→ What the task requires:
Extract the lines of the material below, unchanged, starting with the line that contains "You are a computer-use agent. Image" and going on through the line that contains "will (x=1355, y=233).", both included. Output only those lines.

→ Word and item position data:
──────────

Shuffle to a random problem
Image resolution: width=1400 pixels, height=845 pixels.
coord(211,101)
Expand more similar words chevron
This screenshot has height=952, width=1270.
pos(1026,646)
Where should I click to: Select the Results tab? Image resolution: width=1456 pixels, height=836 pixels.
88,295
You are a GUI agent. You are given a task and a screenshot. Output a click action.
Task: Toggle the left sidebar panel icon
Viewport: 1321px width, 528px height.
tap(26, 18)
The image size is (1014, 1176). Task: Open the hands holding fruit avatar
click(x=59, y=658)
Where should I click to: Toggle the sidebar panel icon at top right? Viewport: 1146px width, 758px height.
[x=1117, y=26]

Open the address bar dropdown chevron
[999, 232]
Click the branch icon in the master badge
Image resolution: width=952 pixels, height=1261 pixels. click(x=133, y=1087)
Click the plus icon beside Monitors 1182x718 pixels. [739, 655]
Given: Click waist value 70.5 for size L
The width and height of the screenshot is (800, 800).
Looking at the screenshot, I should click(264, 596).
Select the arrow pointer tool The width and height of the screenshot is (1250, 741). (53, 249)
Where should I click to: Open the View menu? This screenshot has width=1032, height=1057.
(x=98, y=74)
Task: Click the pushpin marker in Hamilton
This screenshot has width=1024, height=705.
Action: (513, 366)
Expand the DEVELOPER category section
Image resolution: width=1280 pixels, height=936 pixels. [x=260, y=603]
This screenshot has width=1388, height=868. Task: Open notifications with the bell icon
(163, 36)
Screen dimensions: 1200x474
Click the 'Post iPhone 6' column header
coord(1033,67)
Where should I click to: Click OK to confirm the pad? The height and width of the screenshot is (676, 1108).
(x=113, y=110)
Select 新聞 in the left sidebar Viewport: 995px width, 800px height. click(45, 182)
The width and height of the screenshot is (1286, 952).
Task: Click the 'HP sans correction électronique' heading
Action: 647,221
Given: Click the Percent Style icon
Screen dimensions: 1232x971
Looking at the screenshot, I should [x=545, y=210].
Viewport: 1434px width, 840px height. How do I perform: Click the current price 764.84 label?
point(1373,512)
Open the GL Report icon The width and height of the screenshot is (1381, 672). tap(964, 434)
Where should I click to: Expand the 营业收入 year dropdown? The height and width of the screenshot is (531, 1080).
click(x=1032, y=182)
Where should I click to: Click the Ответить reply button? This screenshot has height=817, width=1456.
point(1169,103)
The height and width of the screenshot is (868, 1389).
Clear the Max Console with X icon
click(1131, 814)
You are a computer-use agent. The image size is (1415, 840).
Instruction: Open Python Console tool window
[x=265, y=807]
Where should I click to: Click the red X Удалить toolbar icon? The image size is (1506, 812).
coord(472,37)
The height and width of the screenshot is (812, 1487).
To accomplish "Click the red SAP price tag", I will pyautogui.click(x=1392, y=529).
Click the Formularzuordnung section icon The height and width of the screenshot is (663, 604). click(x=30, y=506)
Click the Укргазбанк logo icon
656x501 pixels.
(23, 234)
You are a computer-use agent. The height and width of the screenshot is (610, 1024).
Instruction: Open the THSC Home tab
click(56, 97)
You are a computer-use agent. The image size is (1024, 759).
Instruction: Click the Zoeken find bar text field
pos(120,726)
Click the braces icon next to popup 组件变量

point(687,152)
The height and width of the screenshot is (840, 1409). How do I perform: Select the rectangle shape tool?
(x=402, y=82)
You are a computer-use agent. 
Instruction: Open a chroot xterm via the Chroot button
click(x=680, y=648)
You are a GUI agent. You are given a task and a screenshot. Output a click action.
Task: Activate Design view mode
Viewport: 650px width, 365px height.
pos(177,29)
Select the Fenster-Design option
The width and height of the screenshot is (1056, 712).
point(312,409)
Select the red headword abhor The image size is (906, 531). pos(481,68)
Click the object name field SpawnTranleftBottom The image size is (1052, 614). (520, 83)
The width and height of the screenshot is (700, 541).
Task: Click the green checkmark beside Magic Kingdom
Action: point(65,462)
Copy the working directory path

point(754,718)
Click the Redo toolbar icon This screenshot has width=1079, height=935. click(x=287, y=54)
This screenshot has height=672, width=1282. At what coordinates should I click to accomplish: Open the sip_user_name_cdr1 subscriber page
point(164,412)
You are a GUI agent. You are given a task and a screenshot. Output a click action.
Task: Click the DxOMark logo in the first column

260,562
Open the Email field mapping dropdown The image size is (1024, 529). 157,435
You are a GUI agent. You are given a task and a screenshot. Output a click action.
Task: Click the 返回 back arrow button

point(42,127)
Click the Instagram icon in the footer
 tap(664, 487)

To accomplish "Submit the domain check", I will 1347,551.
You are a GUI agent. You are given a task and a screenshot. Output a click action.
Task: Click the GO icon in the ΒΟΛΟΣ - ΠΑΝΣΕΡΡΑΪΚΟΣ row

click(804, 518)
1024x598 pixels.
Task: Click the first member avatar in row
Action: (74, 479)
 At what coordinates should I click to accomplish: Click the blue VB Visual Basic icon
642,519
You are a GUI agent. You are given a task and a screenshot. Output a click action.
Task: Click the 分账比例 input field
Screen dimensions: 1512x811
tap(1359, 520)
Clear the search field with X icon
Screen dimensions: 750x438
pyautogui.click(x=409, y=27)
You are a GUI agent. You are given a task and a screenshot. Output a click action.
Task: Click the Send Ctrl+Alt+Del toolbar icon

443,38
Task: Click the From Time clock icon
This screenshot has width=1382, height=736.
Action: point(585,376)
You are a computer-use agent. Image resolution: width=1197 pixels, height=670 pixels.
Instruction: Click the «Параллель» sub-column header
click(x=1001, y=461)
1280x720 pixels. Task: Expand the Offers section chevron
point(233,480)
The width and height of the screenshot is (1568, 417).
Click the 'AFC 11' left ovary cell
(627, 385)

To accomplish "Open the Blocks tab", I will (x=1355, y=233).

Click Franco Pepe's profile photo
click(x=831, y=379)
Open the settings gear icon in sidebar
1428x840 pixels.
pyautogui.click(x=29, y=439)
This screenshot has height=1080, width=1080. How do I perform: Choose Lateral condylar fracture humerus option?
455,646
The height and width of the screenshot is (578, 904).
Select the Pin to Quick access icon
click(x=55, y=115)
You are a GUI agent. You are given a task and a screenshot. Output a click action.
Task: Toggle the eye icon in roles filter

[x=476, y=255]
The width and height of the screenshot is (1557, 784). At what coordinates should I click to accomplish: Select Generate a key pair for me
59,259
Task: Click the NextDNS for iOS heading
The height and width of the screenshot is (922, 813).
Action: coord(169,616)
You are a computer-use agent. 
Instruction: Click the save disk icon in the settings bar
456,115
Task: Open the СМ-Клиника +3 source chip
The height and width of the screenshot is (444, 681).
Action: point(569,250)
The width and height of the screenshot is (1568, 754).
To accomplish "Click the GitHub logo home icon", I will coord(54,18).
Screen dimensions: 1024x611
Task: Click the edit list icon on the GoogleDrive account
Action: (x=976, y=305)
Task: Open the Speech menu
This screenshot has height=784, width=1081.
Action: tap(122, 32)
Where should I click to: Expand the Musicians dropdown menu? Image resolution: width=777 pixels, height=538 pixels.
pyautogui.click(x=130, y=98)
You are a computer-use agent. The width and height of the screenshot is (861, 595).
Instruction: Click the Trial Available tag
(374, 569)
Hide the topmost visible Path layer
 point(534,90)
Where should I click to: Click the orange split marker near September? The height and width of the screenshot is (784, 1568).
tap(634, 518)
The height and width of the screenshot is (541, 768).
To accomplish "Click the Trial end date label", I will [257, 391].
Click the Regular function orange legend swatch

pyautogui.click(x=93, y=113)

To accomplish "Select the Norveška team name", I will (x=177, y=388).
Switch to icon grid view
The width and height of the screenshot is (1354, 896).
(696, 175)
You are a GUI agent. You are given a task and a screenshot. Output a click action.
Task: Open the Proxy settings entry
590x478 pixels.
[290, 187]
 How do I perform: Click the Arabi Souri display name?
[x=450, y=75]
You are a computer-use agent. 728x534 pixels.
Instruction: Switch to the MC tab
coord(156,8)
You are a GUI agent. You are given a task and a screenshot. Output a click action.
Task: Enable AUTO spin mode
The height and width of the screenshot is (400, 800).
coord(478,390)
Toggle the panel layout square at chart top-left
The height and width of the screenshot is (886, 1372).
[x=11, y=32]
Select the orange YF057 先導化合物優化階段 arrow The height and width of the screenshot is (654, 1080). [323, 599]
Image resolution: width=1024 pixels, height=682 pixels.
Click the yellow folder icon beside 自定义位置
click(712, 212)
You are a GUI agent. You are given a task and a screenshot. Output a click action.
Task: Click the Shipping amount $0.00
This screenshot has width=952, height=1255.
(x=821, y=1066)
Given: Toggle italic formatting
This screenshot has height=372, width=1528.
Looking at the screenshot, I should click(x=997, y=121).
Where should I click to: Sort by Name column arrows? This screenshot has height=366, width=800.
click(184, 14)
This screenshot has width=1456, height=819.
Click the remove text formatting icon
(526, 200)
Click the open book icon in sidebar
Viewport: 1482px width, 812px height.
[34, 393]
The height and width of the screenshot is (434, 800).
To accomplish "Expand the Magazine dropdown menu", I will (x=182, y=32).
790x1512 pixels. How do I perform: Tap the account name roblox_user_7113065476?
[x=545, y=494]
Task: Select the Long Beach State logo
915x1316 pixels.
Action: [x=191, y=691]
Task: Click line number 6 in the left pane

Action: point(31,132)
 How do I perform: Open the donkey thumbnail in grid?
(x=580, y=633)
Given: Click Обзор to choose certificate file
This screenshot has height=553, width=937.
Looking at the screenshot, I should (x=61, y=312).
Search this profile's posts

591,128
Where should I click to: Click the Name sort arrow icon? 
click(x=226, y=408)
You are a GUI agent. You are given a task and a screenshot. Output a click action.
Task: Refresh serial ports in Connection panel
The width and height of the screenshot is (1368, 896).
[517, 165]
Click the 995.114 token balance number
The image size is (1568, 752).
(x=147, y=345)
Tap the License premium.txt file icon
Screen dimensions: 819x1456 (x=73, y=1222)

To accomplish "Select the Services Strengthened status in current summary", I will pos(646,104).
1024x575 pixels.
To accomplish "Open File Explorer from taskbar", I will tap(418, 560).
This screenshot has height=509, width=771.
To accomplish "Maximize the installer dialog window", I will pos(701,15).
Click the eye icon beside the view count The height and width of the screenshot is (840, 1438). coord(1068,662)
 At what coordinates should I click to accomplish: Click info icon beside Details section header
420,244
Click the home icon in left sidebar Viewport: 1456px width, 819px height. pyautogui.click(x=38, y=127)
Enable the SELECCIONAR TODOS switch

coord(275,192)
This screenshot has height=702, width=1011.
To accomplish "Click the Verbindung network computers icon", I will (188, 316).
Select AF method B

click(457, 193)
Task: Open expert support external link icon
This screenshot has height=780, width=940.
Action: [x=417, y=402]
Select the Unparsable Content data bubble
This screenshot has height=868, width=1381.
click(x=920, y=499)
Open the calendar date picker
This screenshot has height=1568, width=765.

──────────

→ Worked solution:
You are a computer-use agent. Image resolution: width=1197 pixels, height=670 pixels.
Instruction: Click the «Параллель» sub-column header
click(x=1001, y=461)
1280x720 pixels. Task: Expand the Offers section chevron
point(233,480)
The width and height of the screenshot is (1568, 417).
Click the 'AFC 11' left ovary cell
(627, 385)

To accomplish "Open the Blocks tab", I will (x=1355, y=233).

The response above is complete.